Installation

From source

Clone the repository and install in development mode:

git clone git@github.com:kevinkorfmann/cxt.git
cd cxt
pip install -e .

Checkpoints are downloaded automatically on first use via cxt.load_model() and cached in ~/.cache/cxt/checkpoints/. To redirect the cache (e.g. for isolated reproduction runs), set the CXT_CHECKPOINT_CACHE environment variable:

export CXT_CHECKPOINT_CACHE=/path/to/my/checkpoints

If you prefer to have checkpoints available offline via Git LFS:

conda install anaconda::git-lfs   # or: apt install git-lfs
git lfs install
git lfs pull

Requirements

  • Python 3.10+

  • PyTorch 2.0+

  • Lightning (for training)

  • msprime, tskit, stdpopsim (for simulation)

  • numpy, scipy, pandas, einops, tqdm

A CUDA-capable GPU is strongly recommended for inference.

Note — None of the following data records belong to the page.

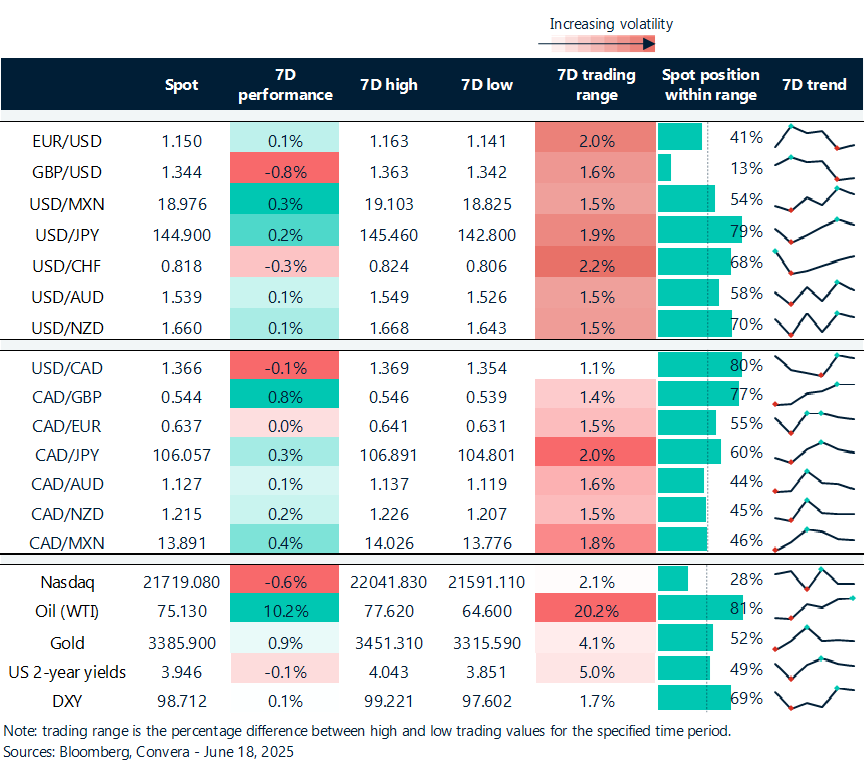This screenshot has width=865, height=772.
Task: Click the USD/CHF 7D trend sparkline
Action: [x=814, y=264]
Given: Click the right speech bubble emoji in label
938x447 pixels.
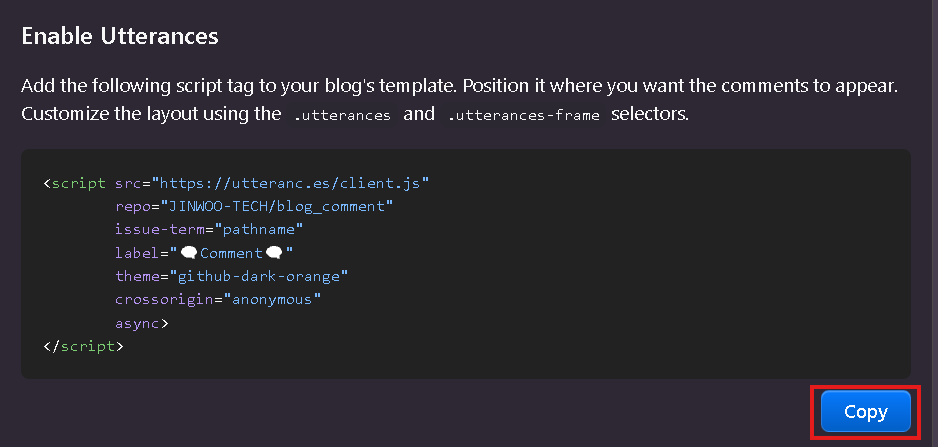Looking at the screenshot, I should pos(274,253).
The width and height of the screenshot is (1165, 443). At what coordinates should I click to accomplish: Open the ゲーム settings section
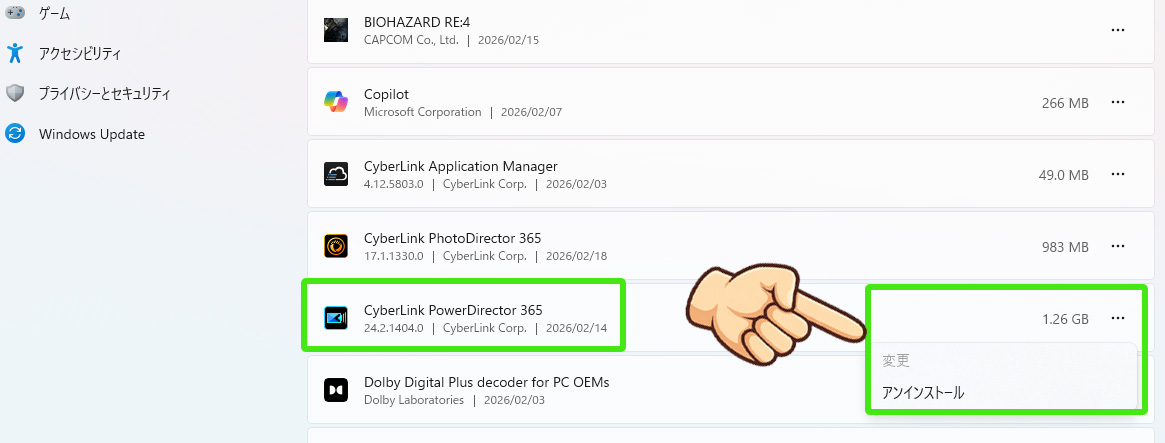click(54, 13)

Multi-GPU setups (2–4 GPUs) provide near-linear speedups.

Optional dependencies

  • tszip – for compressed tree-sequence storage (human and mosquito examples)

  • stdpopsim – for species-specific simulation scenarios

  • matplotlib – for plotting examples

  • requests – for automatic checkpoint downloads

Verifying the installation

import cxt

model = cxt.load_model("broad", device="cpu")
print(f"Loaded model with {sum(p.numel() for p in model.parameters()):,} parameters")